• [Directions for this task] Locate, in the data below, the line that contains "120+ toks/min (17, 207)" and the line that contains "HDD 500GB (8, 2508)"; reproduce exactly those two lines and every line between them, nothing more.

━━━━━ Entries supplied

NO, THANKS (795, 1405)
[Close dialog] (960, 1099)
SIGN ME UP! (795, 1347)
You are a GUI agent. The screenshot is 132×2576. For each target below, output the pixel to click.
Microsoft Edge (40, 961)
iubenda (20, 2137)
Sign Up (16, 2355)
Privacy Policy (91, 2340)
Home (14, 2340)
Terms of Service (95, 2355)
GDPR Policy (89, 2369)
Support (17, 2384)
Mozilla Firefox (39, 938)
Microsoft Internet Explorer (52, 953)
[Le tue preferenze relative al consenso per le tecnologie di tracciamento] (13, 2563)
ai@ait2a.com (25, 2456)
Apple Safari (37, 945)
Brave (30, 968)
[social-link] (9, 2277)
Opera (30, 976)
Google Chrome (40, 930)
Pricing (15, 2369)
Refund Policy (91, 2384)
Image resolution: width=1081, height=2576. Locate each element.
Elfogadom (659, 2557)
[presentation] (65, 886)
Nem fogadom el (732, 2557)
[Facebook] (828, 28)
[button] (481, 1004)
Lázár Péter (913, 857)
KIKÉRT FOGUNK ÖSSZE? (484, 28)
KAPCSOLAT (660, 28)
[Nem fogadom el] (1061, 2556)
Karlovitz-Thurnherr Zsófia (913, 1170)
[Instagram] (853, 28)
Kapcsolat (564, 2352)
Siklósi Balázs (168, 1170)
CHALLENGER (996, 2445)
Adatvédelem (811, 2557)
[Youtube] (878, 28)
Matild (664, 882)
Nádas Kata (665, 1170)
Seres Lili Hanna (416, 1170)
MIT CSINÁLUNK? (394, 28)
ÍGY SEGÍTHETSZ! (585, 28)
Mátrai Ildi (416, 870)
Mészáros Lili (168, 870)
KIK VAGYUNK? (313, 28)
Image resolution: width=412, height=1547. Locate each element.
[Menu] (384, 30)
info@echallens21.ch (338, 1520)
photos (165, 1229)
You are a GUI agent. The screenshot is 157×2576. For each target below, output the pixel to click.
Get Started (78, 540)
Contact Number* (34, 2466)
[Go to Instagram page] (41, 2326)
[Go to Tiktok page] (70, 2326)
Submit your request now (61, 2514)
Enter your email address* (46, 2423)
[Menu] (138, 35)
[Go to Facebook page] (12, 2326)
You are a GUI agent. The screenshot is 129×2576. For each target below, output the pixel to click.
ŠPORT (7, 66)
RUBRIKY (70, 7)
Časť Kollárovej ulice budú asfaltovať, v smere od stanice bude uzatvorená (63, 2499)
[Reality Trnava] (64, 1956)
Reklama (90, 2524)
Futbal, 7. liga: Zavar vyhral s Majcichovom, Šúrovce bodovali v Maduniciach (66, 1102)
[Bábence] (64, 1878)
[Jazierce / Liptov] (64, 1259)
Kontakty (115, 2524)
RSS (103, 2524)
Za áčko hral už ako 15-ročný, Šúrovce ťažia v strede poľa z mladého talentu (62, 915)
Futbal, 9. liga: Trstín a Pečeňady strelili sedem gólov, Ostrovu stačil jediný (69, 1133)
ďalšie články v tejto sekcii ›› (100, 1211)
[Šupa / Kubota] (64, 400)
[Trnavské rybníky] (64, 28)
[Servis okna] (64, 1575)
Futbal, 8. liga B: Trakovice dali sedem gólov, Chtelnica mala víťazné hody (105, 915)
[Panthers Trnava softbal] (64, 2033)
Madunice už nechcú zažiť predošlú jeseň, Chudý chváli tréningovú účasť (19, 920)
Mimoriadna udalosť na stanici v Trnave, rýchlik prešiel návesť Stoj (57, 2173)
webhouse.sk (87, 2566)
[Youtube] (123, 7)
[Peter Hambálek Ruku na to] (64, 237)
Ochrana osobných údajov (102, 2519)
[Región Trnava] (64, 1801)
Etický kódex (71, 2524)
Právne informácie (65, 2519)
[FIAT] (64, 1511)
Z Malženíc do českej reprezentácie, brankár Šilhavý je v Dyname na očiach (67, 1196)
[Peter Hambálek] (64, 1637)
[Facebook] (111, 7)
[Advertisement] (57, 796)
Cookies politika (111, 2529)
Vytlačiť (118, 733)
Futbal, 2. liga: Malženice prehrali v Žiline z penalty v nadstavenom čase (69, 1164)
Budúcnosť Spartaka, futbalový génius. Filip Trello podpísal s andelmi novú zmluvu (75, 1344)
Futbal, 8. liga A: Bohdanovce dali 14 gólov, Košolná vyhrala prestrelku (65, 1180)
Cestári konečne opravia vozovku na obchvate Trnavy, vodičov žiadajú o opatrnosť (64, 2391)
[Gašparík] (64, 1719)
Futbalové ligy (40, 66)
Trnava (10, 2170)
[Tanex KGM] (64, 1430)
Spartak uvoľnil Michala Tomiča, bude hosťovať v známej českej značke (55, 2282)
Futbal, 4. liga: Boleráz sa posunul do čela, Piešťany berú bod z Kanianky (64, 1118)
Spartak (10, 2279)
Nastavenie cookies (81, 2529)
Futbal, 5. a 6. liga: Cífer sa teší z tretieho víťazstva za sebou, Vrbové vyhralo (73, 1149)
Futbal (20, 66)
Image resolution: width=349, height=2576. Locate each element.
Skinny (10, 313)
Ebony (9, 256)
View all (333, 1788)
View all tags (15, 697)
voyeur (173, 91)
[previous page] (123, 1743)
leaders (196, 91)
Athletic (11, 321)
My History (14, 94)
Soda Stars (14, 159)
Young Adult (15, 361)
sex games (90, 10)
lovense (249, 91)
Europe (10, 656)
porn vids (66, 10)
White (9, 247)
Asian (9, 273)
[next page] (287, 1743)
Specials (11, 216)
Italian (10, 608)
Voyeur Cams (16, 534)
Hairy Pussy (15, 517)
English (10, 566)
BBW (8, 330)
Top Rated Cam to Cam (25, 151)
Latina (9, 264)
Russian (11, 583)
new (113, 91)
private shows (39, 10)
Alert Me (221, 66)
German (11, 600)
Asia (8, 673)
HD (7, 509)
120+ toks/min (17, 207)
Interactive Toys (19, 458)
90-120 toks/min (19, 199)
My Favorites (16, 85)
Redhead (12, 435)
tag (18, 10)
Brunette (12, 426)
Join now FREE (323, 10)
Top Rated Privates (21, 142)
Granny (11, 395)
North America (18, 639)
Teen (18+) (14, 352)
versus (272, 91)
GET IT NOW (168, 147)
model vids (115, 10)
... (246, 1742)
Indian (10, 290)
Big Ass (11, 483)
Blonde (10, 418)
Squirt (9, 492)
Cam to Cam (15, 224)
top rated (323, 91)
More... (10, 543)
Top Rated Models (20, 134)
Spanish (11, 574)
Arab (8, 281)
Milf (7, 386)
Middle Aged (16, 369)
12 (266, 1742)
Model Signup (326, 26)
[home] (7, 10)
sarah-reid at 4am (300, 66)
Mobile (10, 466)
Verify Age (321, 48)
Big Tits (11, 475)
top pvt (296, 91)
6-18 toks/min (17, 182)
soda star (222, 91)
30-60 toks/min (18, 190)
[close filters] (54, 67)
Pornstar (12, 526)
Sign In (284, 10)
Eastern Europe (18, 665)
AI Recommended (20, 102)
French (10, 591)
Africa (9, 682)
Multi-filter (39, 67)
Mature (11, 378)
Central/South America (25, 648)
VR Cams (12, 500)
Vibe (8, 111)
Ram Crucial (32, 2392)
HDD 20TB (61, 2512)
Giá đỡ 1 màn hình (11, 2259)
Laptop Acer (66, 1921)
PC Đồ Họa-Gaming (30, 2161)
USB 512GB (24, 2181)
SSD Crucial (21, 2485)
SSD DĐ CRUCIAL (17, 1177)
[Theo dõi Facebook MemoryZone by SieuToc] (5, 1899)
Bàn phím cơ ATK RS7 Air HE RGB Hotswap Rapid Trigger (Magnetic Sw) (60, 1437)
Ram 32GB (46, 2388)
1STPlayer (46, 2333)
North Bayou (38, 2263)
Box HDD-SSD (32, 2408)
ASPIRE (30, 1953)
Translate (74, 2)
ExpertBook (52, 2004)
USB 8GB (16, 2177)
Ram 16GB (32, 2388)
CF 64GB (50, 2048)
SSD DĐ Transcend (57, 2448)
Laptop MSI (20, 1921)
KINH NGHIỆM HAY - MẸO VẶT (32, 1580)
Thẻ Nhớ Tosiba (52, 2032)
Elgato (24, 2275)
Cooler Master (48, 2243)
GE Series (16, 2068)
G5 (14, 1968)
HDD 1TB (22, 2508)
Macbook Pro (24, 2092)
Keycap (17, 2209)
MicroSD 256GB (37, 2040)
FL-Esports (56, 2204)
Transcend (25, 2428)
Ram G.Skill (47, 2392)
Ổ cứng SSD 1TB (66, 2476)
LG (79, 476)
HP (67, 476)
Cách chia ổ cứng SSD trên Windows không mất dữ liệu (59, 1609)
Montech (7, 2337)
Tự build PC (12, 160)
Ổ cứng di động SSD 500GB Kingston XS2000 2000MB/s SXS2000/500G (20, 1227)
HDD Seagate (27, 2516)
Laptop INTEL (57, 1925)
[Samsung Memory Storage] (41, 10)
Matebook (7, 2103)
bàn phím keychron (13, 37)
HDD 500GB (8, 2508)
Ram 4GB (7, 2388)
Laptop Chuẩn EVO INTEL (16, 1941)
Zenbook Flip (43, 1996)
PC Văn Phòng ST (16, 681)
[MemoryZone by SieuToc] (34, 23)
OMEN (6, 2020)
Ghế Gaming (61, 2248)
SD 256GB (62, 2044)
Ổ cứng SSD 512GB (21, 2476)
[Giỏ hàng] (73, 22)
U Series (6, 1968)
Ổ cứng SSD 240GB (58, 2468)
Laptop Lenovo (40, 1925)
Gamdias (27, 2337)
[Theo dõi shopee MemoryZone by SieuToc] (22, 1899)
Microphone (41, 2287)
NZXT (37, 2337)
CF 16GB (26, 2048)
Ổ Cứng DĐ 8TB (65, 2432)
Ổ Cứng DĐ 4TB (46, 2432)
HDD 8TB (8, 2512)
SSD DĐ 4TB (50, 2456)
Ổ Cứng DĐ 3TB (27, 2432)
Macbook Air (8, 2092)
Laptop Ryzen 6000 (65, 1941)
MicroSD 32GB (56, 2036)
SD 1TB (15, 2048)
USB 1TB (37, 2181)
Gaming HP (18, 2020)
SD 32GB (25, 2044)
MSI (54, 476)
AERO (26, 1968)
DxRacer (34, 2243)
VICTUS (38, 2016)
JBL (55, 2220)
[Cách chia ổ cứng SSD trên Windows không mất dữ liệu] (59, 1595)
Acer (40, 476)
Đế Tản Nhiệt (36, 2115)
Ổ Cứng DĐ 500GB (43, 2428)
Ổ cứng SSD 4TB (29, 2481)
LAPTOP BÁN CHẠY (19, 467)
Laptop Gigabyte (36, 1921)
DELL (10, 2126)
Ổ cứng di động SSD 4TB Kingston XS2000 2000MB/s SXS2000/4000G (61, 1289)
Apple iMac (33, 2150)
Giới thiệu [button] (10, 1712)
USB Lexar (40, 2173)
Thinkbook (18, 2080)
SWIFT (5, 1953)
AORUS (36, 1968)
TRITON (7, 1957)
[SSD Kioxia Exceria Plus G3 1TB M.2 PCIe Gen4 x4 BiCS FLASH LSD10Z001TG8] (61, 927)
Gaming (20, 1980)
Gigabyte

━━━━━━━━━━

• [Answer to this exercise]
120+ toks/min (17, 207)
Interactive Toys (19, 458)
90-120 toks/min (19, 199)
My Favorites (16, 85)
Redhead (12, 435)
tag (18, 10)
Brunette (12, 426)
Join now FREE (323, 10)
Top Rated Privates (21, 142)
Granny (11, 395)
North America (18, 639)
Teen (18+) (14, 352)
versus (272, 91)
GET IT NOW (168, 147)
model vids (115, 10)
... (246, 1742)
Indian (10, 290)
Big Ass (11, 483)
Blonde (10, 418)
Squirt (9, 492)
Cam to Cam (15, 224)
top rated (323, 91)
More... (10, 543)
Top Rated Models (20, 134)
Spanish (11, 574)
Arab (8, 281)
Milf (7, 386)
Middle Aged (16, 369)
12 (266, 1742)
Model Signup (326, 26)
[home] (7, 10)
sarah-reid at 4am (300, 66)
Mobile (10, 466)
Verify Age (321, 48)
Big Tits (11, 475)
top pvt (296, 91)
6-18 toks/min (17, 182)
soda star (222, 91)
30-60 toks/min (18, 190)
[close filters] (54, 67)
Pornstar (12, 526)
Sign In (284, 10)
Eastern Europe (18, 665)
AI Recommended (20, 102)
French (10, 591)
Africa (9, 682)
Multi-filter (39, 67)
Mature (11, 378)
Central/South America (25, 648)
VR Cams (12, 500)
Vibe (8, 111)
Ram Crucial (32, 2392)
HDD 20TB (61, 2512)
Giá đỡ 1 màn hình (11, 2259)
Laptop Acer (66, 1921)
PC Đồ Họa-Gaming (30, 2161)
USB 512GB (24, 2181)
SSD Crucial (21, 2485)
SSD DĐ CRUCIAL (17, 1177)
[Theo dõi Facebook MemoryZone by SieuToc] (5, 1899)
Bàn phím cơ ATK RS7 Air HE RGB Hotswap Rapid Trigger (Magnetic Sw) (60, 1437)
Ram 32GB (46, 2388)
1STPlayer (46, 2333)
North Bayou (38, 2263)
Box HDD-SSD (32, 2408)
ASPIRE (30, 1953)
Translate (74, 2)
ExpertBook (52, 2004)
USB 8GB (16, 2177)
Ram 16GB (32, 2388)
CF 64GB (50, 2048)
SSD DĐ Transcend (57, 2448)
Laptop MSI (20, 1921)
KINH NGHIỆM HAY - MẸO VẶT (32, 1580)
Thẻ Nhớ Tosiba (52, 2032)
Elgato (24, 2275)
Cooler Master (48, 2243)
GE Series (16, 2068)
G5 (14, 1968)
HDD 1TB (22, 2508)
Macbook Pro (24, 2092)
Keycap (17, 2209)
MicroSD 256GB (37, 2040)
FL-Esports (56, 2204)
Transcend (25, 2428)
Ram G.Skill (47, 2392)
Ổ cứng SSD 1TB (66, 2476)
LG (79, 476)
HP (67, 476)
Cách chia ổ cứng SSD trên Windows không mất dữ liệu (59, 1609)
Montech (7, 2337)
Tự build PC (12, 160)
Ổ cứng di động SSD 500GB Kingston XS2000 2000MB/s SXS2000/500G (20, 1227)
HDD Seagate (27, 2516)
Laptop INTEL (57, 1925)
[Samsung Memory Storage] (41, 10)
Matebook (7, 2103)
bàn phím keychron (13, 37)
HDD 500GB (8, 2508)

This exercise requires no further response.